Nadie tuvo como Chávez una oposición tan persistente y tan orquestada de grandes poderes políticos y mediáticos en todo el continente. Pero hay que decir que el pueblo estuvo con él desde el comienzo: lo respaldó para cambiar la Constitución, salió a las calles a exigir su retorno el día del golpe, resistió con él los desastres del paro; de esas pruebas Chávez salió legitimado.

Lo que no le perdonan es que haya hecho todo esto respetando las normas. Sus enemigos se indignan cuando los voceros del gobierno norteamericano dicen que Chávez no representa un peligro para los Estados Unidos. Ante la evidencia del carácter pacífico de su revolución, sus adversarios se aferran a la tesis de que la creciente violencia delictiva en Venezuela es atribuible a Chávez y a su proceso político. Ni los horrores de la violencia colombiana ni los de la violencia mexicana les son atribuidos a los gobiernos de estos países, pero ahora quieren convencernos de que la delincuencia venezolana sí es culpa del gobierno.

El candidato opositor Henrique Capriles ha reconocido la importancia de los programas de asistencia social de Chávez y promete mejorarlos.
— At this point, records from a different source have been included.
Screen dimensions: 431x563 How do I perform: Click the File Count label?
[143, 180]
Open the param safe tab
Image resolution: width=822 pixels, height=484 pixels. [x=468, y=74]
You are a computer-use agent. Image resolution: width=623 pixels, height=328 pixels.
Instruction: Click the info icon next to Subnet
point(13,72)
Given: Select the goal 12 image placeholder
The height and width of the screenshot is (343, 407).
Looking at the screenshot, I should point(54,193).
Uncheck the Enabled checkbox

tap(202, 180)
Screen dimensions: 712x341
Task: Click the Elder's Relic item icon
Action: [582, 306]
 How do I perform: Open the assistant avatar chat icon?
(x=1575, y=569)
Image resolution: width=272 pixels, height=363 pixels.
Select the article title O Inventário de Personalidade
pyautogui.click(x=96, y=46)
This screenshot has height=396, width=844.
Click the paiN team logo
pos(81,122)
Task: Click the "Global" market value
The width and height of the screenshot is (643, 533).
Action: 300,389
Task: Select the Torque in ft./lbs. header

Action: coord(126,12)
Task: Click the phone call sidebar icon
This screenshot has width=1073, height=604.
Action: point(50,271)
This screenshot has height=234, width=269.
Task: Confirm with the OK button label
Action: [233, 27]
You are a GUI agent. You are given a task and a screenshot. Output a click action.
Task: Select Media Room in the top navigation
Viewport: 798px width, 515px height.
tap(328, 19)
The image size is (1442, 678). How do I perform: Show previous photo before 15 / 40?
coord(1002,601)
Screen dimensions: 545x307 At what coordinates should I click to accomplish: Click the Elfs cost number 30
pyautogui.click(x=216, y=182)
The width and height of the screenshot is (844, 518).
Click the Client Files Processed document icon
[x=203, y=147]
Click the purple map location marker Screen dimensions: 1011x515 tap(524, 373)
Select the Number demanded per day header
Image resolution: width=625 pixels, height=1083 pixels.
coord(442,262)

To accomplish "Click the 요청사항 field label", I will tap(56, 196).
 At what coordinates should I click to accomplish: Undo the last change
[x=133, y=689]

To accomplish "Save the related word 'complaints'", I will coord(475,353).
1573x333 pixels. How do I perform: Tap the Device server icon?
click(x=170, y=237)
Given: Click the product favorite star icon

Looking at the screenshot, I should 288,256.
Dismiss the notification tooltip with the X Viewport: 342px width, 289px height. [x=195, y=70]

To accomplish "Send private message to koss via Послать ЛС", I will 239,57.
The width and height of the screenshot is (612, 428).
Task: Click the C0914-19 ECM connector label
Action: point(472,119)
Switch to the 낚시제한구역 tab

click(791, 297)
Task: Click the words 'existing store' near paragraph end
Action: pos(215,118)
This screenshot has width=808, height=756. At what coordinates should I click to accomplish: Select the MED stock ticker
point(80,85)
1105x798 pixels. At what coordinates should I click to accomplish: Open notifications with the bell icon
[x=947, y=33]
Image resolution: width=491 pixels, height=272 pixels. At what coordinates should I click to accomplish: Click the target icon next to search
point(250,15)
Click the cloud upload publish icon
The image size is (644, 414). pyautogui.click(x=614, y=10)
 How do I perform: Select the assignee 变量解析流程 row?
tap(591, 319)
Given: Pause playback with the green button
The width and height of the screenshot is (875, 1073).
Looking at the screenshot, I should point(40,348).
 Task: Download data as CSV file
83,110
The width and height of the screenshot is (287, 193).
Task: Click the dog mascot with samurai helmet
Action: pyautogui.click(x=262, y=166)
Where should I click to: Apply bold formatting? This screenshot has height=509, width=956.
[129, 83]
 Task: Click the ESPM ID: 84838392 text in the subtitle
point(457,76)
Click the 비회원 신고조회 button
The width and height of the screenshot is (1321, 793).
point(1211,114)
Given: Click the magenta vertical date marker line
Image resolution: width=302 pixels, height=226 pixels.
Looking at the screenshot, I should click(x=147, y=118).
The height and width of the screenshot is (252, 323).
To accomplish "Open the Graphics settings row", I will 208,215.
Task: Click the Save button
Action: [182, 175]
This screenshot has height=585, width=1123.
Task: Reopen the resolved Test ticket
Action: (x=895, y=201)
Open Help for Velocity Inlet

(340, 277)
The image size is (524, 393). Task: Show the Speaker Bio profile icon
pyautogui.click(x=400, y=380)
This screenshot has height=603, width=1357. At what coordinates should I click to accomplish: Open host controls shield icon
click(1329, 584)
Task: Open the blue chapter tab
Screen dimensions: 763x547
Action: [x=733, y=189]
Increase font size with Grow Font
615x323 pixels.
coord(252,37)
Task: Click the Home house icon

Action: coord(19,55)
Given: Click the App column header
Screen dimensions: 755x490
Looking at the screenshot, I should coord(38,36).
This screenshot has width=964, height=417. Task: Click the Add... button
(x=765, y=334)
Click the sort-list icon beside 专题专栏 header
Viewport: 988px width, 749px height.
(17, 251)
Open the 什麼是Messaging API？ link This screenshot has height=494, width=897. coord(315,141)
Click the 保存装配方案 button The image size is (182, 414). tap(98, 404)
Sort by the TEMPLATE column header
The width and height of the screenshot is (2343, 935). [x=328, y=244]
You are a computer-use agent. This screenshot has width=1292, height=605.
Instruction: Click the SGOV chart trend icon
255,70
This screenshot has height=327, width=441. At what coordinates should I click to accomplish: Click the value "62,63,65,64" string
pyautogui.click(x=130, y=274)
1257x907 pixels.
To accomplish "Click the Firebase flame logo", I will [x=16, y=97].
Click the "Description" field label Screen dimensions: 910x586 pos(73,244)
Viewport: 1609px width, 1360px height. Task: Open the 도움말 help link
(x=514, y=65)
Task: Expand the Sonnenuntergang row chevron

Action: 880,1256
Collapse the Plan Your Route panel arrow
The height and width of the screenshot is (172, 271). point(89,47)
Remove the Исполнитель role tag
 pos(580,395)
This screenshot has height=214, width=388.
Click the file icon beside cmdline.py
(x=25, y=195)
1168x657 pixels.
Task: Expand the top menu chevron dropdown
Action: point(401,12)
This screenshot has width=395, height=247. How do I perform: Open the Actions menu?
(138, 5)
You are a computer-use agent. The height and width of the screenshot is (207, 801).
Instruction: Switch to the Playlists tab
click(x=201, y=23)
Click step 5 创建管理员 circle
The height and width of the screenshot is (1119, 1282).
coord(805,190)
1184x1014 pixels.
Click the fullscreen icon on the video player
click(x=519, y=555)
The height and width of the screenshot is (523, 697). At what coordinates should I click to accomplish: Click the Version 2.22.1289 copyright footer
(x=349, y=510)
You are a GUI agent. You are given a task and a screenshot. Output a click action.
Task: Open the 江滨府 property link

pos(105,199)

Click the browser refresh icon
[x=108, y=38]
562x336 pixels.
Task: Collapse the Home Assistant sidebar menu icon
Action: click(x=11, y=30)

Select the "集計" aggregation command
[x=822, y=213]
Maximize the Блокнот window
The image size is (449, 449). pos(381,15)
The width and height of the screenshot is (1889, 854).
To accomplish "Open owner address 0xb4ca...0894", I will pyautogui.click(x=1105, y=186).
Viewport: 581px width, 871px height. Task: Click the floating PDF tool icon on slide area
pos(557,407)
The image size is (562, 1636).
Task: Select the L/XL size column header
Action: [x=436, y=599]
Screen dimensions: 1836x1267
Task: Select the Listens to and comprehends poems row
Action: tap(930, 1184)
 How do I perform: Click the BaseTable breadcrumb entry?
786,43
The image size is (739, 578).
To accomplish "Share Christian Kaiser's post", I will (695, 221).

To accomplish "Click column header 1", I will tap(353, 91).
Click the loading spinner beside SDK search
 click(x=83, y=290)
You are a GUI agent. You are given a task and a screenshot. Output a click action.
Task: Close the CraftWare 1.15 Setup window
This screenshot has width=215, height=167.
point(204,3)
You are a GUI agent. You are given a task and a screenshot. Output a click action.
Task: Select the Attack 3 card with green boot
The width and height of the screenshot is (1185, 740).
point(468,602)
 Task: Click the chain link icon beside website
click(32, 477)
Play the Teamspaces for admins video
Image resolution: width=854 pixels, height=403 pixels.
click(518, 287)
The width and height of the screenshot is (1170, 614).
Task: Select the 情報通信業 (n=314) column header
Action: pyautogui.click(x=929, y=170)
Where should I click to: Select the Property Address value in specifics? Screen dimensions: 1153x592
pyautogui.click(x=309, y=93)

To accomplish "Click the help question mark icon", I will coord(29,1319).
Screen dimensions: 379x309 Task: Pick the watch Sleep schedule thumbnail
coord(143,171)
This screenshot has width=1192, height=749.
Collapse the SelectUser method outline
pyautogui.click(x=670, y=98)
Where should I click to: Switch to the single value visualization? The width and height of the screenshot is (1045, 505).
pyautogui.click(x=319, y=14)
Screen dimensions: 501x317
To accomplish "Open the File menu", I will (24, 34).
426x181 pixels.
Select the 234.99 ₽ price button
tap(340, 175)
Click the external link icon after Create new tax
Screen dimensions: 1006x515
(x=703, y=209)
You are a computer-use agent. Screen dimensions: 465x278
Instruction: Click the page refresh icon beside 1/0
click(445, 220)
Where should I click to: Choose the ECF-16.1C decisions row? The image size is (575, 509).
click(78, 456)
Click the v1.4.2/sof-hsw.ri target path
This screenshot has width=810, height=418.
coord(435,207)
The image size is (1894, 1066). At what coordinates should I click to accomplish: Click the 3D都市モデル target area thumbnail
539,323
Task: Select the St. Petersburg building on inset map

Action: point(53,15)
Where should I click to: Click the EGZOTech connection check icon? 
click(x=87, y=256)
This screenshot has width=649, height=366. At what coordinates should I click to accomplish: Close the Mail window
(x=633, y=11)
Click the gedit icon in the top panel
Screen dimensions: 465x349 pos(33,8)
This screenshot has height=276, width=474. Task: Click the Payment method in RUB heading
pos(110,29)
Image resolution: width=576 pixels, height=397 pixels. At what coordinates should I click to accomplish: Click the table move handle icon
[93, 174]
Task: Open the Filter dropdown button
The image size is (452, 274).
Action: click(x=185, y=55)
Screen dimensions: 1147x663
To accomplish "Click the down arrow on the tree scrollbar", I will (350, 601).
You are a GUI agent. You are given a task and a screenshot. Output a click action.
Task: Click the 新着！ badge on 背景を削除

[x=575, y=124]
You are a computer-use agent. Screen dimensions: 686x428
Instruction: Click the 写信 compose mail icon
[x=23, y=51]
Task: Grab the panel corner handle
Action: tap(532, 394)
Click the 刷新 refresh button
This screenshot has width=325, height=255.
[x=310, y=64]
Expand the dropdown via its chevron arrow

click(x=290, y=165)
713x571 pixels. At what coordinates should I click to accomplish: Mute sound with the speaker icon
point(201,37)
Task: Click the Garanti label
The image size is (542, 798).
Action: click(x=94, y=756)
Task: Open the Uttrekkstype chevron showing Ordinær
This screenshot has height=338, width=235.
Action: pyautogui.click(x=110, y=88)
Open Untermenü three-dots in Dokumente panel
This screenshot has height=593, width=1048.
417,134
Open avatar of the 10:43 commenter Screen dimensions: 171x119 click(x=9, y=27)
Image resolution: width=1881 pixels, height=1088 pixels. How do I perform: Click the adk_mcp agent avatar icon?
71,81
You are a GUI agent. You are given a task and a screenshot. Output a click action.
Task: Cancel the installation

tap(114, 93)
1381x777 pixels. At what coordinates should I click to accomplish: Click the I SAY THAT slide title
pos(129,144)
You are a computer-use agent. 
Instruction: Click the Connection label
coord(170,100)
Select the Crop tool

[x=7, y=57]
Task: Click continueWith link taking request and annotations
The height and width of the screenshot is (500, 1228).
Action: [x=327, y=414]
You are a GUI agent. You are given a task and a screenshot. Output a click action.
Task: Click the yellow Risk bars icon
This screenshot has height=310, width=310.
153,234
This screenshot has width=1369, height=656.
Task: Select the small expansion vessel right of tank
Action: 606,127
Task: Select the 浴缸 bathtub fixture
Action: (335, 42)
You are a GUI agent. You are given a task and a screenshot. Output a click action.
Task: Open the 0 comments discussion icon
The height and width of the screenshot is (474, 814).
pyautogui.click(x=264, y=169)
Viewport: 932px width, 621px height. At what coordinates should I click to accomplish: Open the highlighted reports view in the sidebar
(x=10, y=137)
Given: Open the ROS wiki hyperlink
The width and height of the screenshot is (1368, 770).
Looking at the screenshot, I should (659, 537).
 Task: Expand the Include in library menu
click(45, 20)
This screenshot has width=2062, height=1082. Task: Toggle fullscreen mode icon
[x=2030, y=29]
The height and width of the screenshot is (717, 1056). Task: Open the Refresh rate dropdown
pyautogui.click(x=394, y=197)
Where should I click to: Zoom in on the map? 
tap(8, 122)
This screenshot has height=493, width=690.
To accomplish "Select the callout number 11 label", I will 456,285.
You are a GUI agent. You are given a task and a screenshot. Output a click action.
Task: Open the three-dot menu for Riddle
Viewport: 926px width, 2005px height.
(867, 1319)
Curioso que se crean capaces de mejorarlos quienes más los combatieron en sus orígenes y quienes jamás los habrían concebido. ¿Por qué la vieja élite empresarial estaría en mejores condiciones que Chávez de adelantar las transformaciones que él ha propuesto?

Ya nadie niega los logros de la revolución bolivariana: la dramática disminución de la extrema pobreza, el mejoramiento de los servicios de salud, el entusiasmo de los sectores populares, el hecho de que Venezuela, con la mitad de la población que Colombia, tenga hoy más estudiantes universitarios.

Lo que los pone nerviosos es que Chávez esté demostrando que cambiar las condiciones de vida de los pobres de América Latina es posible sin necesidad de revoluciones sangrientas, y que para ello no es necesario acabar con el sector privado, ni destruir al empresariado, ni acallar a la gran prensa, sino aprovechar para fines más nobles la riqueza pública.

Los experimentos de la democracia chavista han logrado en Venezuela lo que lograron el peronismo en Argentina y la Reforma y la Revolución en México: incorporar al pueblo a la leyenda nacional, hacerles comprender que el pueblo existe a las viejas élites que se beneficiaron durante décadas de la renta petrolera mientras crecía a la vista de todos la miseria de las rancherías.

Hoy se realizan en Venezuela unas elecciones históricas. Si ganara Capriles, hasta eso hablaría bien de Chávez. Y si Chávez perdiera, habría que decirle: gracias por haber sido, en un país tan rico, el primero en un siglo en hablar de los pobres, de sus derechos y su lugar en la historia. Pero si gana, yo no dudaré de que fue el pueblo, es decir, la democracia, quien lo sostuvo.